A Liberal, Cross-Cultural, Catholic Mind

Revisiting an old hymn from my Anglican days, “Be Thou My Vision”, I find it full of depth and meaning. But I realized that it uses some of the special language that grow from all religions, and that all cultures, tribes, and lovers develop, and it won’t mean much to a lot of people. I’m fine with that. It’s not for them, it’s for us. But as I go through the coffee shop today, I hear the continual refrain against religion, “church”, and “Christianity” from people whose trite insights indicate they don’t really know much about any of those things, not really – not with any depth. And the dialectic is out in full force – I like meditation therefore I do not like church – I like spirituality therefore I do not like religion – I like tolerance therefore I do not like Christianity. You could fit the point (these are all the same point – x defined as not y) on a postage stamp.  And I think a lot of those folk would be hard pressed to understand the meaning one finds in hymns like Bi Thusa mo Shuile (“Be Thou My Vision”). Again, fine – but dialectic walks awfully close to bigotry. And I’ve listened to people casually dismiss some of the mainstays of meaning for my people, with neither knowledge, nor recognition, nor understanding. It is, at that point, simple bigotry.

I prefer a genuinely cross cultural attitude – or what we might call a catholic one, using the original shorthand instead of the upstart lingo. That’s just the point – what one dismisses without understanding, one finds it necessary to reinvent – to “discover”, as though it weren’t already there.

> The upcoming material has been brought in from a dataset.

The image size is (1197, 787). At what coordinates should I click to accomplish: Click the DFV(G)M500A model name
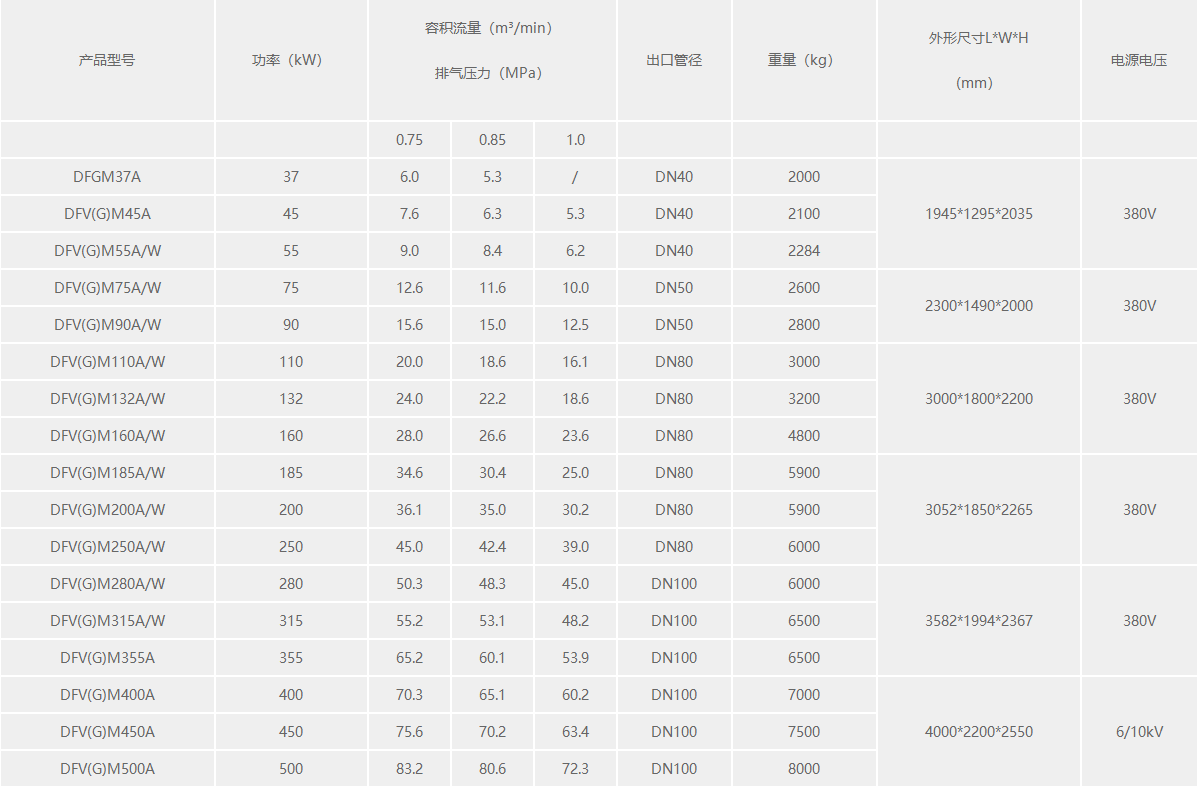pos(107,769)
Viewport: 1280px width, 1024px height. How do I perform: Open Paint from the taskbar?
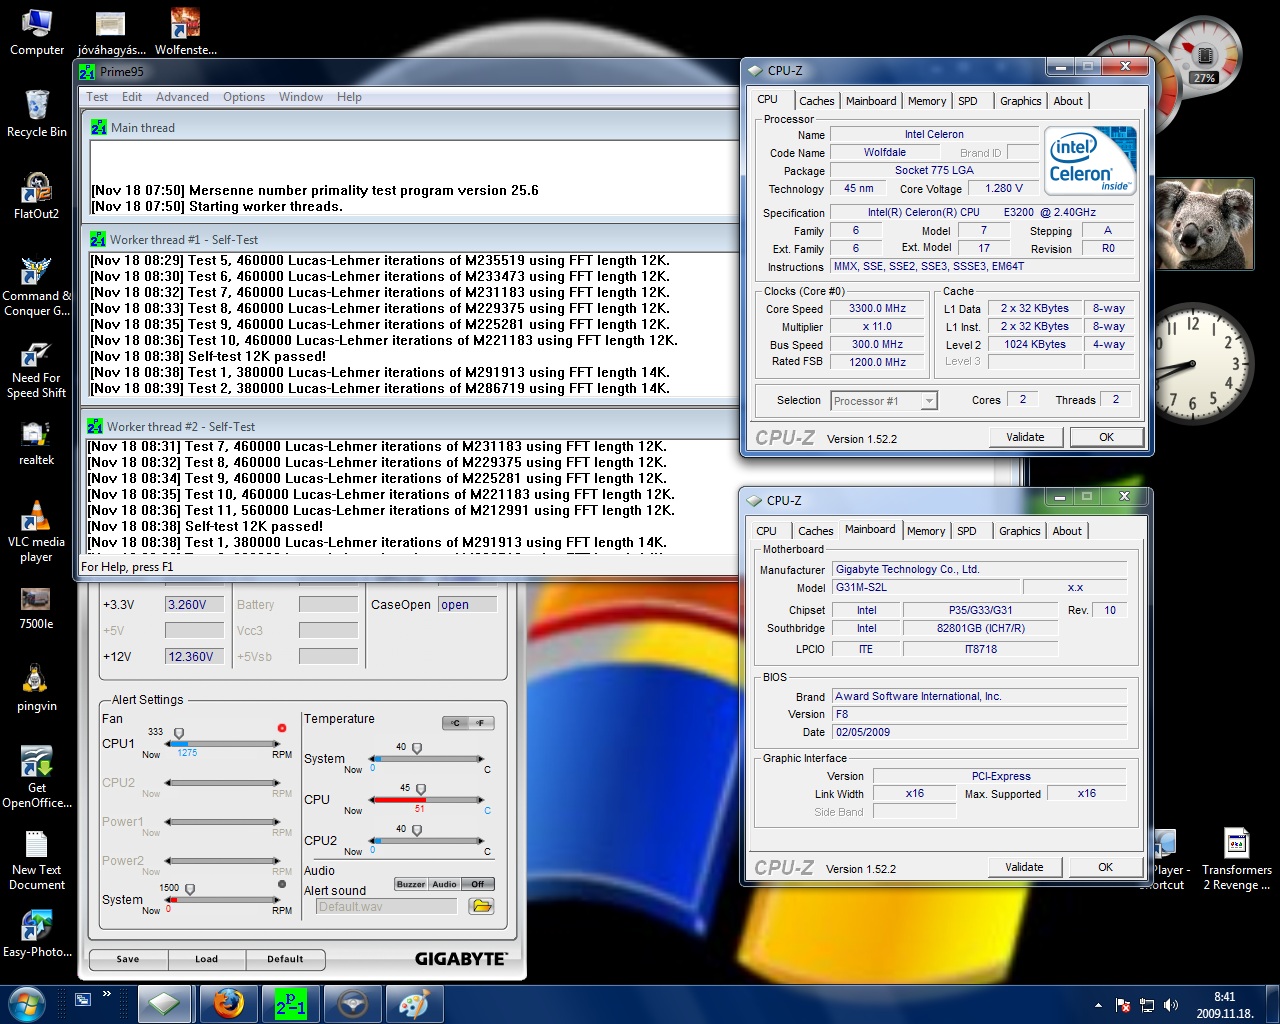click(x=414, y=1003)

A genuinely catholic attitude (or liberal one, if you prefer), doesn’t have to derive personal meaning from something to take stock of the depth that’s in it for other people. When a tradition has grown up around something that gives people inspiration, solace, or a sense of honor, such a mind recognizes substance in the meaning that people derives from it, and appreciates it. A fake liberalism tries to do this with paintings in a museum but fails in its areas of special prejudice. A hypocritical liberalism, become shrill with its imitation of the catholic mind and its falling short, like a finger painting to a Rembrandt, looks for justification in the failings of a people. The Inquisition and the Crusades are favorites. One could cite the genocides of their own people – if they were Americans, the only people ever to use nuclear weapons on a civilian populace, the people that broke every treaty it ever made with the Indians and reduced their population to a speck, the people that only recently – in the last 50 years or so, fully honored its former slaves’ right to vote – but tit for tat won’t make the point. There’s always the more righteous or less guilty crime to play with in the argument. And simply put, it would be just as much a fallacy to paint every example of meaning in American culture with the brush of Hiroshima as to dismiss Africa as the dark continent as to guilt-by-association Mother Theresa with Torquemada. And if you have to look that reference up, you really shouldn’t be citing the Inquisition in regard to anything. It’s disappointing to watch people bring up the Inquisition and not even know there was more than one, and they were different and highly localized. If they had more knowledge of it, they might be turning up their noses with indignation at Chorizo and Gazpacho instead of 6th century Irish hymns. It would be just as silly, but closer to the mark.

Last illustration: when you see a family about to part through travelling, and someone sits on their suitcases, and the family joins hands and prays for their safe journey and safe return, you might walk on by, oblivious, because it’s not your family. But if you’ve ever loved someone – I don’t mean the infatuation of hearts and flowers – I mean if you’ve ever breathed with their breath because they were flesh of your flesh (it’s saddening how many young people haven’t ever known this, and become commensurately shrill in their dismissals and denunciations of others) – then you know the same agony, concern, desire, and hope of those travelers. And you may have no one, but you at least understand there is meaning for those people in those moments and, if you have any character, you regard the meaning as substance. You may never have found or experienced anything good for you, with depth for you, in religion. And if that’s true, you should at least understand that, to some of us, it’s like learning that you’re that person that has never had anyone to worry over when they travel. And I’m not suggesting you then rush out and acquire a religion from a menu of options in a buffet of faith. You only get fast food options that way, anyway. Shrug if you like, at religion. But don’t casually wave all examples of it away as ephemeral or ridiculous. As Hopkins wrote, “there lives the dearest, freshest deep down things” even if we don’t always understand them.